EXERCISE AIM — Nothing but the lines from the one containing "Click the Add action/event button" through the one containing "display name profile", both included, should be given again, each exactly as written below.

Stored records:
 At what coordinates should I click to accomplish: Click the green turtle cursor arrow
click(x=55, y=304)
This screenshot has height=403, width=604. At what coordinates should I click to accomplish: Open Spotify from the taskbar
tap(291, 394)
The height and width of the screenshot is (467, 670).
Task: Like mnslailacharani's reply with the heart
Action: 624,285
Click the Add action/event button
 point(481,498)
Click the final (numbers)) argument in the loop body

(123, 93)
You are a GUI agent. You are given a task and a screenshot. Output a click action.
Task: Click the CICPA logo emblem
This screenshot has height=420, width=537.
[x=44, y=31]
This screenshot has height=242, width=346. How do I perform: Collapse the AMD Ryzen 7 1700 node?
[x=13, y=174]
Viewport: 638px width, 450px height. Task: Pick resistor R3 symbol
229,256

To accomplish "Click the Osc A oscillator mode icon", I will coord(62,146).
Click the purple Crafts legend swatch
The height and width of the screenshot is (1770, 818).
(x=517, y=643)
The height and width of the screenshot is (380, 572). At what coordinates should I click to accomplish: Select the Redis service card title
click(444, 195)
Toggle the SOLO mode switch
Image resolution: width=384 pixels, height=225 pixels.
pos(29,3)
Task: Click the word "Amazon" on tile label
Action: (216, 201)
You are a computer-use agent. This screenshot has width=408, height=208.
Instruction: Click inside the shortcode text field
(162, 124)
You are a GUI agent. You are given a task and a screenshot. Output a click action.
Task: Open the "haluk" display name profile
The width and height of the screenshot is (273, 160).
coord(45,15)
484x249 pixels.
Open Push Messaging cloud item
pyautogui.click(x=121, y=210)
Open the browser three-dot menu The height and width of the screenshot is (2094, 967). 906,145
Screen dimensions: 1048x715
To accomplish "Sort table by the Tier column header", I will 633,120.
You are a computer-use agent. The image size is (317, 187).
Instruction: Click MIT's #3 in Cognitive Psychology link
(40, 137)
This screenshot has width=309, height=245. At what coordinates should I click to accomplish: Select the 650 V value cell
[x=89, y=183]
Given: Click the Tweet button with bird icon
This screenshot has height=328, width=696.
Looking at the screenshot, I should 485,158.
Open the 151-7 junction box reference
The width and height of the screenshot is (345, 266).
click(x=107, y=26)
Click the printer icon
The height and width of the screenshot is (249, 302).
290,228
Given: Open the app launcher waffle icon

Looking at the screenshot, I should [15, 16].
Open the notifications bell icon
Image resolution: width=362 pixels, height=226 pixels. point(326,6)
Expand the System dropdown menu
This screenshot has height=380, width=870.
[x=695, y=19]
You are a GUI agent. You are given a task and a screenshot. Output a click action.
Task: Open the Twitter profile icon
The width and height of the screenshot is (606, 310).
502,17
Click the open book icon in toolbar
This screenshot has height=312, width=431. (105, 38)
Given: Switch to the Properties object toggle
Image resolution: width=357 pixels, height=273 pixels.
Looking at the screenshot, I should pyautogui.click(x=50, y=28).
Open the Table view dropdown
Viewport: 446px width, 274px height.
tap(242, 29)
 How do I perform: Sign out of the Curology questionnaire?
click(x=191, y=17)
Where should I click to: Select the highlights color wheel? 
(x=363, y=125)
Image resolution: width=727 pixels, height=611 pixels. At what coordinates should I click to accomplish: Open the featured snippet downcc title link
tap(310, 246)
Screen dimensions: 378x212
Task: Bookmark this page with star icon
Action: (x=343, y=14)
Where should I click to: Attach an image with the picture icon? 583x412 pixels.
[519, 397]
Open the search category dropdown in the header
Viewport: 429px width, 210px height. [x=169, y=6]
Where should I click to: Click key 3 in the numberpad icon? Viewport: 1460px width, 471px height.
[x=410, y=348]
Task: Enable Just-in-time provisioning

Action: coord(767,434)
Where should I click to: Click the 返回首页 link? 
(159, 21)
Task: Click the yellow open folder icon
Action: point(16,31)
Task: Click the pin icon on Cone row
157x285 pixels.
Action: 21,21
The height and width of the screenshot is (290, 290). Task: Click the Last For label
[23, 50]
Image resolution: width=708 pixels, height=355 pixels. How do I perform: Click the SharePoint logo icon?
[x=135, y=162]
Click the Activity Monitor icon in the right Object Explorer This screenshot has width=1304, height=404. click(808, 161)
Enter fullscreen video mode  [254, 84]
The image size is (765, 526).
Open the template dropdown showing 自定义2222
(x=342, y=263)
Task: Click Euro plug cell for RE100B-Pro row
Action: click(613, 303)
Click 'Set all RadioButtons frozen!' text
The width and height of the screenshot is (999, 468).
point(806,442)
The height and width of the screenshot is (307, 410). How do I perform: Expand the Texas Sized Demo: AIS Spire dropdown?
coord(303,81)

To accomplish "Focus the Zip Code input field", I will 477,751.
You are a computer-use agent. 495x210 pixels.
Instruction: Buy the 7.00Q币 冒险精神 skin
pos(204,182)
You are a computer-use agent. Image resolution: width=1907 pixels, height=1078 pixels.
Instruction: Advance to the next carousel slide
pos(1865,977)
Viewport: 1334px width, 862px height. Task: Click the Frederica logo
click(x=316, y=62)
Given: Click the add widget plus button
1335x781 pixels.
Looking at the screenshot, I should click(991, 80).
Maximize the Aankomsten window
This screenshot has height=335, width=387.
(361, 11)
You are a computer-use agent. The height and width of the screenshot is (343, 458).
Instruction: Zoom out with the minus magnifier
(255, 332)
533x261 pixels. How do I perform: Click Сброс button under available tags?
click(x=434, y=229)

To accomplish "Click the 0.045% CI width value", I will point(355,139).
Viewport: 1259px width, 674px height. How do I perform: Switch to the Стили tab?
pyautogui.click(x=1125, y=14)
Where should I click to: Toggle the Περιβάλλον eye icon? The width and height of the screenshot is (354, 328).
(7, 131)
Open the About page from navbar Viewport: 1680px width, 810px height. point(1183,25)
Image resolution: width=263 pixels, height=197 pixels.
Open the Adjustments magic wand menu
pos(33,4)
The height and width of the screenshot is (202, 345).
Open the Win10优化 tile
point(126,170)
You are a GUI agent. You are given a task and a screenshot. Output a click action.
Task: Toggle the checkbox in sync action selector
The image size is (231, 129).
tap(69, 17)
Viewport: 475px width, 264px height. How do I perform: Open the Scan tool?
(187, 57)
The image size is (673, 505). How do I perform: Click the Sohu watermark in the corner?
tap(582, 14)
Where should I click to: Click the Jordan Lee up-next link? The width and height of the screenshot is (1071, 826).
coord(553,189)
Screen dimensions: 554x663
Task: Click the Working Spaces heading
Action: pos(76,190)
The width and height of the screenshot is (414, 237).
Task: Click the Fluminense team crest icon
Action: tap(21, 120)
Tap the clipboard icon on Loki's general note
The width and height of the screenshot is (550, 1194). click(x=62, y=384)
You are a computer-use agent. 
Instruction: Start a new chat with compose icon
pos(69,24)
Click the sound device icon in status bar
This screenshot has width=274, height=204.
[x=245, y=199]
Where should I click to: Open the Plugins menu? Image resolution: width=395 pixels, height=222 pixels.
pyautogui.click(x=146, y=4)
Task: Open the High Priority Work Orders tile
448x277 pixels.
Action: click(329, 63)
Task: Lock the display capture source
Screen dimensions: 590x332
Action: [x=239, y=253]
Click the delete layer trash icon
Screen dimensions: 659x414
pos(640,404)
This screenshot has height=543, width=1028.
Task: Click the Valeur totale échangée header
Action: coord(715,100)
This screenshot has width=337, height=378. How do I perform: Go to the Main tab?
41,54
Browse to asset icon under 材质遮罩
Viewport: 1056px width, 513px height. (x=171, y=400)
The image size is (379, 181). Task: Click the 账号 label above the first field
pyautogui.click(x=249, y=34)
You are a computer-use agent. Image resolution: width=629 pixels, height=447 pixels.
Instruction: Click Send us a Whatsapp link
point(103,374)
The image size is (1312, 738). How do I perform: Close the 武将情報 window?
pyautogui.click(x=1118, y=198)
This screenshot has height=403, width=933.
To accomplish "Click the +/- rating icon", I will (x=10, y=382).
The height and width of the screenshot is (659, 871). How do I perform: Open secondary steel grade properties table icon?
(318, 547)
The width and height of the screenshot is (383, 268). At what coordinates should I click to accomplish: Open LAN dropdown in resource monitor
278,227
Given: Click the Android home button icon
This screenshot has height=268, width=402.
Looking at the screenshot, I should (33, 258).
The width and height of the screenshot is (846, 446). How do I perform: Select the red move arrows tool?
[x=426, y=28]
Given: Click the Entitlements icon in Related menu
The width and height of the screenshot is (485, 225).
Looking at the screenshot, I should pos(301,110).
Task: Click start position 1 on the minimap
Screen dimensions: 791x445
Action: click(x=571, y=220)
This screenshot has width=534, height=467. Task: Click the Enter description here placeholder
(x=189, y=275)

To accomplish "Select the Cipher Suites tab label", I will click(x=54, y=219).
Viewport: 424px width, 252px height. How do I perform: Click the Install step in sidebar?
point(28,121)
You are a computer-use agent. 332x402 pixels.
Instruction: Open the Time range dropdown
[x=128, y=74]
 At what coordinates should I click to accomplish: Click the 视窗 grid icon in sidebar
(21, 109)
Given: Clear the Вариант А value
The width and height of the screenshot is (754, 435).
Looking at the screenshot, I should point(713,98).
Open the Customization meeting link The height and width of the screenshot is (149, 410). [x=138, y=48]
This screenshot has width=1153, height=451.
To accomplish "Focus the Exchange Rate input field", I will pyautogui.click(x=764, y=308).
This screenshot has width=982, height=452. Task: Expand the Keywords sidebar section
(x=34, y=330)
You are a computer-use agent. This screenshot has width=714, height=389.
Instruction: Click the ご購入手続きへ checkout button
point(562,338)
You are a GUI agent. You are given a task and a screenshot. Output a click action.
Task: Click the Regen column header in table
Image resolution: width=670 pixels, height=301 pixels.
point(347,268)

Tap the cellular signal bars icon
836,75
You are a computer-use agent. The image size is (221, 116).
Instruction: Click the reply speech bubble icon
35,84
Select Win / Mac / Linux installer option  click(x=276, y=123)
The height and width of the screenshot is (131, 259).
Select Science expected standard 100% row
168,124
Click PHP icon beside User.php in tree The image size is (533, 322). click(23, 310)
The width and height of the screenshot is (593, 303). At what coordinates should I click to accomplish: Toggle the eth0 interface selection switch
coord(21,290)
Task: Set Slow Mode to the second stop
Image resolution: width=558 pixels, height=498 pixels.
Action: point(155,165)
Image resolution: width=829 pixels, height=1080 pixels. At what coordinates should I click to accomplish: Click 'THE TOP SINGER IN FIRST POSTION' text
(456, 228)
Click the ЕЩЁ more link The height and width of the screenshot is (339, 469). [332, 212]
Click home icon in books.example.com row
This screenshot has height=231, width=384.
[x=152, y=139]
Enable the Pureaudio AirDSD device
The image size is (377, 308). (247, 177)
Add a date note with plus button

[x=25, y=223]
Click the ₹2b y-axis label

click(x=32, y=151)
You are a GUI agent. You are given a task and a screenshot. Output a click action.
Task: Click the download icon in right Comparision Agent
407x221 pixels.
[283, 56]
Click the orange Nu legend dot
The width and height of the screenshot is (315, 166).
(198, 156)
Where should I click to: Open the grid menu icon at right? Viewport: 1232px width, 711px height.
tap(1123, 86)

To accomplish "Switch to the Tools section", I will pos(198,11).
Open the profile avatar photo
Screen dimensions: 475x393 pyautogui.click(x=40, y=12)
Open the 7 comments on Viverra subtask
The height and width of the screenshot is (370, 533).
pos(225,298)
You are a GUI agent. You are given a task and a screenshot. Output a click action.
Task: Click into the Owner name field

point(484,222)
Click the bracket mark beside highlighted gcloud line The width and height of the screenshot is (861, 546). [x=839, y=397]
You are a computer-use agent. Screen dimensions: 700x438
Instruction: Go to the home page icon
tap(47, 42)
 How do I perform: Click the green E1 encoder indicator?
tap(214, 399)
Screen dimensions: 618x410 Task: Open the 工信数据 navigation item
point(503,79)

TASK RESPONSE —
Click the Add action/event button
 point(481,498)
Click the final (numbers)) argument in the loop body

(123, 93)
You are a GUI agent. You are given a task and a screenshot. Output a click action.
Task: Click the CICPA logo emblem
This screenshot has height=420, width=537.
[x=44, y=31]
This screenshot has height=242, width=346. How do I perform: Collapse the AMD Ryzen 7 1700 node?
[x=13, y=174]
Viewport: 638px width, 450px height. Task: Pick resistor R3 symbol
229,256

To accomplish "Click the Osc A oscillator mode icon", I will coord(62,146).
Click the purple Crafts legend swatch
The height and width of the screenshot is (1770, 818).
(x=517, y=643)
The height and width of the screenshot is (380, 572). At what coordinates should I click to accomplish: Select the Redis service card title
click(444, 195)
Toggle the SOLO mode switch
Image resolution: width=384 pixels, height=225 pixels.
pos(29,3)
Task: Click the word "Amazon" on tile label
Action: (216, 201)
You are a computer-use agent. This screenshot has width=408, height=208.
Instruction: Click inside the shortcode text field
(162, 124)
You are a GUI agent. You are given a task and a screenshot. Output a click action.
Task: Open the "haluk" display name profile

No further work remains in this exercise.